### SOURCE EXTRACT ###
AAPS PharmSci

, Volume 4, Issue 4, pp 243–250 | Cite as

The prediction of plasma and brain levels of 2,3,5,6-tetramethylpyrazine following transdermal application

  • Xiaohong Qi
  • Chrisita Ackermann
  • Duxin Sun
  • Rong (Ron) Liu
  • Minli Sheng
  • Huimin Hou


The purpose of this study was to construct a pharmacokinetic (PK) model and to determine PK parameters of 2,3,5,6-tetramethylpyrazine (TMP) after application of TMP transdermal delivery system. Data were obtained in Sprague-Dawley (SD) rats following a single dose of TMP transdermal delivery system. Blood samples were obtained at 0, 0.25, 0.5, 1, 2, 4, 6, 16, and 24 hours after the transdermal application. In the brain level study, 18 SD rats were divided into 6 groups. Three SD rats before and after transdermal application were culled and sacrificed at each of the following time intervals: 2, 4, 6, 16, and 24 hours after the TMP-TTS application. TMP concentrations in plasma and brain tissues were determined using high performance liquid chromatography and data were fitted using a zero-order absorption and a firstorder-elimination 3-compartment PK model. Fitted parameters included 2 volumes of distribution (V1, V2) and 2 elimination rate constants (k10, k20). The elimination half-life for TMP in plasma and brain was 26.5 and 31.2 minutes, respectively. The proposed PK model fit observed concentrations of TMP very well. This model is useful for predicting drug concentrations in plasma and brain and for assisting in the development of transdermal systems.
### EXTRACTED RECORDS ###
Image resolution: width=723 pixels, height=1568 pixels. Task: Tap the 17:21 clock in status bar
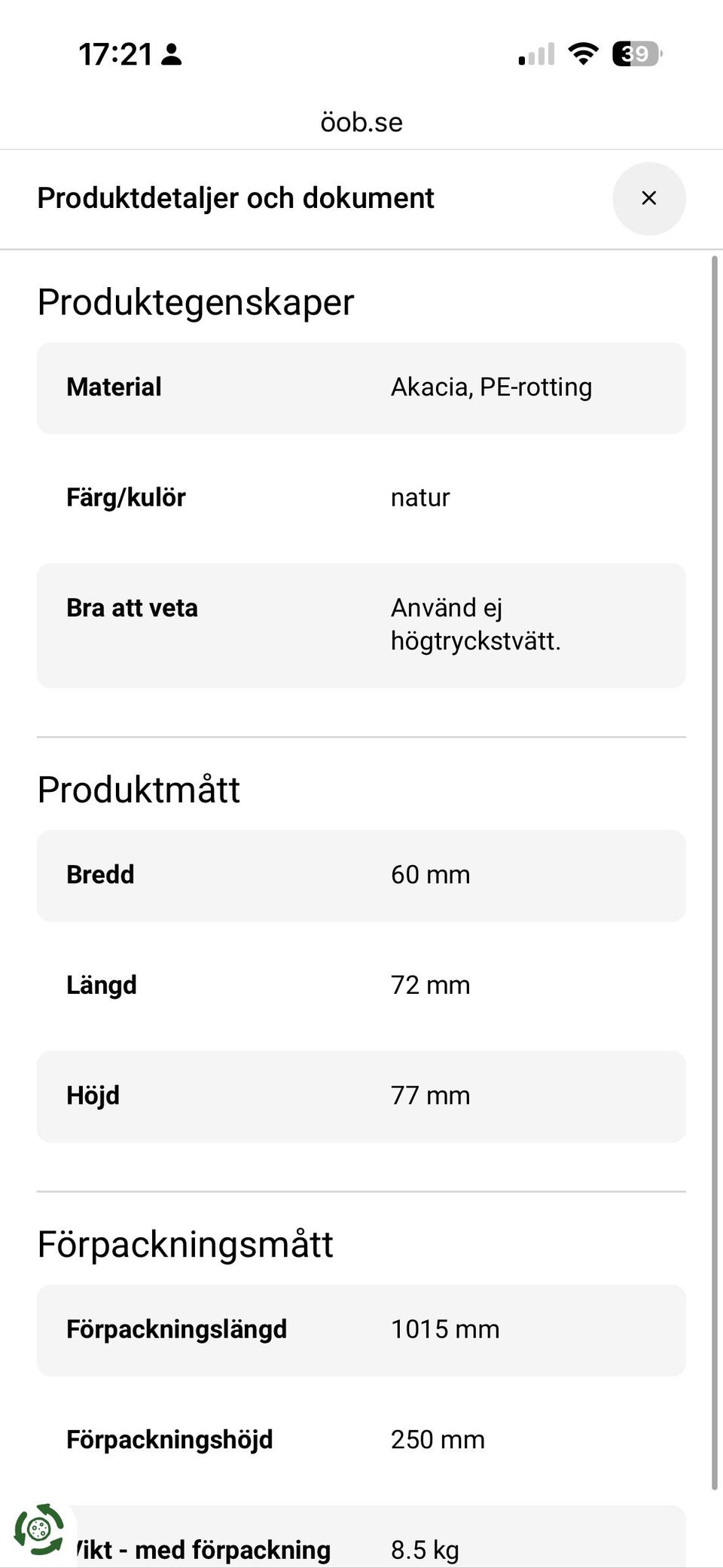pos(115,54)
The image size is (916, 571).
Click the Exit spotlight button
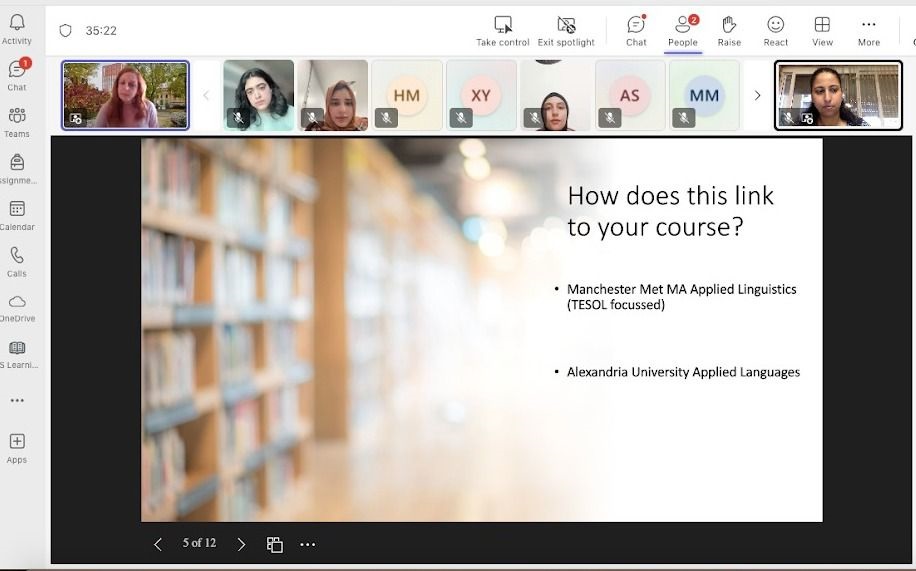pos(566,31)
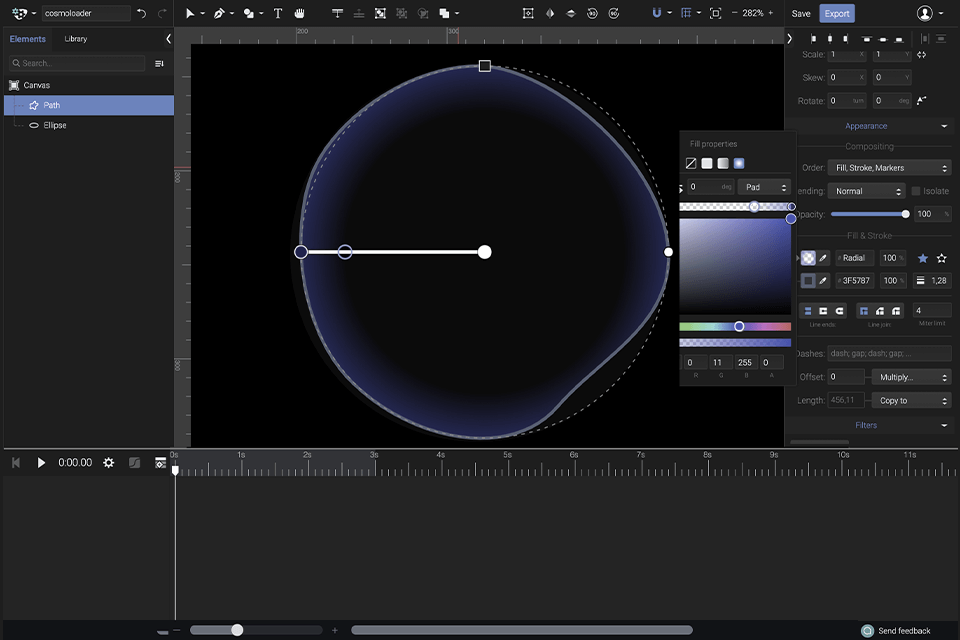Activate the Hand pan tool
960x640 pixels.
click(x=300, y=14)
###
- [WORK ORDER] According to the tetramethylpyrazine abstract, what was the elimination half-life of TMP in the brain?

- [EXERCISE OUTPUT] 31.2 minutes